10 Email and social media (chat, WhatsApp, Facebook)
1. Email
Before we communicate with you by email, we will ask for your consent, unless you have previously given your consent. You may withdraw your previously given consent at any time.

2. Social media
You can choose to contact us by online chat or via our social media pages on Facebook, LinkedIn or via Twitter or WhatsApp. If you contact us through one of these channels, we will store the data you send us through these channels in a secure environment. In order to respond to personal questions in your social media message, we will ask you to share your contact details with us in a personal message (direct message or email). This allows us to verify that we are talking to the right person.

The information we receive from you via these platforms is governed by this personal data protection policy. Use of social media is your own responsibility. This personal data protection policy is not applicable to how social media platforms handle the personal data that you provide. We advise you that many social media platforms are established outside the European Union and store their data outside the European Union. In most cases, the personal data protection legislation of the European Union will not then apply. We encourage you to consult the privacy statements of these social media channels for further information on how they process your personal data.

11 Profiling
We compile profiles of our clients based on the data that we collect for the purposes of analysing this data and thus obtaining insight into (future) actions and preferences. We will then be able to respond appropriately, for instance by sending targeted advertising/information to customers based on their browsing behaviour that has been tracked using tracking cookies. When we do this, we comply with the relevant rules and regulations. This means, for instance, that we ask consent in advance if legally required. This is the case, for instance, for profiling involving special categories of personal data.

12 Supervision

  • The Dutch Data Protection Authority (Dutch DPA): supervises compliance with the GDPR
  • The Netherlands Authority for Consumers and Markets (ACM): supervises compliance with the Dutch Telecommunications Act (this involves cookies and direct marketing, amongst others)
  • De Nederlandse Bank (DNB) (the Dutch central bank) and the Dutch Authority for the Financial Markets (AFM): supervise the operation of the financial markets in general, including the interest of the customer
  • The Data Protection Officer of ASR Nederland N.V. (refer below for the contact details)

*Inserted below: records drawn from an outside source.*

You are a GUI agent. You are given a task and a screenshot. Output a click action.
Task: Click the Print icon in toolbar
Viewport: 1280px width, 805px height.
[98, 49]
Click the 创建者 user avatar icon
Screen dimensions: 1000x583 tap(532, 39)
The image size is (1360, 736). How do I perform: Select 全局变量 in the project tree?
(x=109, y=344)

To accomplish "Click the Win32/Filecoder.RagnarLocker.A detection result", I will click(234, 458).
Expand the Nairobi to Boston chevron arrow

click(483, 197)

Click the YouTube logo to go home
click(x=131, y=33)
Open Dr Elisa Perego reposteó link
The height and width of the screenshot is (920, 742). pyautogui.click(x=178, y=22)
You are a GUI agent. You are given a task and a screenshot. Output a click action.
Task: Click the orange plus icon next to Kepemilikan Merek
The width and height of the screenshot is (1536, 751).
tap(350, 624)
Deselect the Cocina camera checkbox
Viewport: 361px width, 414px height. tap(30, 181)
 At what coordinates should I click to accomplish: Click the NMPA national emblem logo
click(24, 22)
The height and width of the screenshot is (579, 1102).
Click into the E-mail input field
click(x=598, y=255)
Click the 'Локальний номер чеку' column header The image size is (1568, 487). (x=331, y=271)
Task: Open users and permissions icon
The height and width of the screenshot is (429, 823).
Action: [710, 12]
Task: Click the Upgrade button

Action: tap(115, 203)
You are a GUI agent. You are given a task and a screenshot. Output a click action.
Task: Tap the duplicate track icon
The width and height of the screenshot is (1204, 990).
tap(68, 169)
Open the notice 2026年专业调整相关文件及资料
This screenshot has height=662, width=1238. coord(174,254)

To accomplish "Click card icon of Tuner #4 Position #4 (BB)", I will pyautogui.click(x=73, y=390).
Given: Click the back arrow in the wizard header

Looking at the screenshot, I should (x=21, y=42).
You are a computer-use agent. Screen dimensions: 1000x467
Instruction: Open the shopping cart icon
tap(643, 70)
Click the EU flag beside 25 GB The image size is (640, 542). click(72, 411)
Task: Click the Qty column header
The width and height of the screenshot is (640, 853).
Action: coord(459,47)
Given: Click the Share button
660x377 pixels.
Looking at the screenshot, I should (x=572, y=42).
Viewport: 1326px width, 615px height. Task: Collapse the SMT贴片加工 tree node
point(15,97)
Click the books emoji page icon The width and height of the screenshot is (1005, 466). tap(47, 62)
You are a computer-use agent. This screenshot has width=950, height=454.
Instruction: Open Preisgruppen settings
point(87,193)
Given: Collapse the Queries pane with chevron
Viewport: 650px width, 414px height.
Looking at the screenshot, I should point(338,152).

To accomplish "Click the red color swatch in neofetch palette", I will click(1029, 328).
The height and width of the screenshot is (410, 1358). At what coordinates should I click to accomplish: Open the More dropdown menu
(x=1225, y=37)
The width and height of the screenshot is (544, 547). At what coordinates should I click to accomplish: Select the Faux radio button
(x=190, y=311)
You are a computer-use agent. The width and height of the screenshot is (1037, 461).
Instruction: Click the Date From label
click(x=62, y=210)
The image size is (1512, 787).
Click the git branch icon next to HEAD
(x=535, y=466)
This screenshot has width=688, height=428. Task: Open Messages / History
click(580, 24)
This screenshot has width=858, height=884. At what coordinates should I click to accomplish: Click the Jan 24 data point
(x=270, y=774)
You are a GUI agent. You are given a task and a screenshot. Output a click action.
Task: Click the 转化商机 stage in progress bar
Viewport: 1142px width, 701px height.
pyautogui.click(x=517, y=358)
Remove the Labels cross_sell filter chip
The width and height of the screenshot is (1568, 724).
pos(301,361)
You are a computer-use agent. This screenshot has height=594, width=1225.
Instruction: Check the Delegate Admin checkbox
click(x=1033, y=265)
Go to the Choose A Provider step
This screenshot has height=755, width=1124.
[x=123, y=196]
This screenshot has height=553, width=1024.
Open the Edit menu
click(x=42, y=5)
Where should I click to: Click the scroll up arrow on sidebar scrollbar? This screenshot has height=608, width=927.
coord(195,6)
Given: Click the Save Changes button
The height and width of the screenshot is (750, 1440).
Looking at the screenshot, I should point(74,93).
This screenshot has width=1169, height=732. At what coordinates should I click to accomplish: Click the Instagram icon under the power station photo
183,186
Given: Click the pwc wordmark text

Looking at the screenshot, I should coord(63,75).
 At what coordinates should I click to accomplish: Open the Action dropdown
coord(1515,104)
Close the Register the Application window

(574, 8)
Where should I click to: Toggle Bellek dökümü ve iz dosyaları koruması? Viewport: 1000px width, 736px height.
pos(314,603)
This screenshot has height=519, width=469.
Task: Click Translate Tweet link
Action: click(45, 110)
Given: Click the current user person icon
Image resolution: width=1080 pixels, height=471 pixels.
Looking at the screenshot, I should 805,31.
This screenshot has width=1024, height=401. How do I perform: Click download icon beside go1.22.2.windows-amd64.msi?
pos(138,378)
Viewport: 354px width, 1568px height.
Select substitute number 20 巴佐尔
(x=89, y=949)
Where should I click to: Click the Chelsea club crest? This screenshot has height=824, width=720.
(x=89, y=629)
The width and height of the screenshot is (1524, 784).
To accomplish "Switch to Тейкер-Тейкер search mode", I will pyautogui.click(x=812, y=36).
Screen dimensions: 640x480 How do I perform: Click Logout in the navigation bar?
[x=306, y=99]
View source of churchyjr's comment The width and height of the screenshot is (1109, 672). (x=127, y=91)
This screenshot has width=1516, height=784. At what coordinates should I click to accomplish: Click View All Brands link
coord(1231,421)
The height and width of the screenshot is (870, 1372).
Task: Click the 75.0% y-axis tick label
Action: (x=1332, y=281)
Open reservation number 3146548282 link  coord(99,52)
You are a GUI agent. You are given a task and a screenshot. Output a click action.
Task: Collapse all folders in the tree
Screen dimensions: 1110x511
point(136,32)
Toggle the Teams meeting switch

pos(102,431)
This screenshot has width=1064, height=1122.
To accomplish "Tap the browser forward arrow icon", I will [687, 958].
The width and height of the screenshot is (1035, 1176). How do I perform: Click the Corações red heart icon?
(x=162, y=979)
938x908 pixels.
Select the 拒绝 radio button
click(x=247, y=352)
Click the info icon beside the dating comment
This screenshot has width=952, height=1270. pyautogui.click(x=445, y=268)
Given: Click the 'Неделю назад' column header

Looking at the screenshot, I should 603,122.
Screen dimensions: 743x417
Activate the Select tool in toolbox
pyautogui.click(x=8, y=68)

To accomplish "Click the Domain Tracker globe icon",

13 Amendments to personal data protection policy
Personal data protection legislation does not stand still. We may therefore make amendments to this personal data protection policy in order to keep pace with new developments, for instance if our business activities change or if there are changes in statute or case law. For this reason, we advise you to regularly check this privacy statement when you visit one of our websites. We will also actively inform you of any changes to this personal data protection policy by means of a pop-up banner, email or news message on our websites.

14 Questions or complaints?
If you have any questions about this personal data protection policy, please contact the Data Protection Officer of ASR Nederland N.V. Send an email to: privacy@asr.nl or address a letter to:

a.s.r.
Attn.: The Data Protection Officer
Integrity Department
Postbus 2072
3500 HB Utrecht
The Netherlands

If you have any questions about privacy, please contact us via asr.klachten.asrvv@asr.nl or via the complaints form on our website https://asrrealestate.nl/klachtenpagina.

You can also always submit a complaint to the Dutch Data Protection Authority

(https://autoriteitpersoonsgegevens.nl or call them on 0900-2001201 – in the Netherlands only).

Personal data protection policy published on the website of www.asrrealestate.nl and last updated 5 June 2020.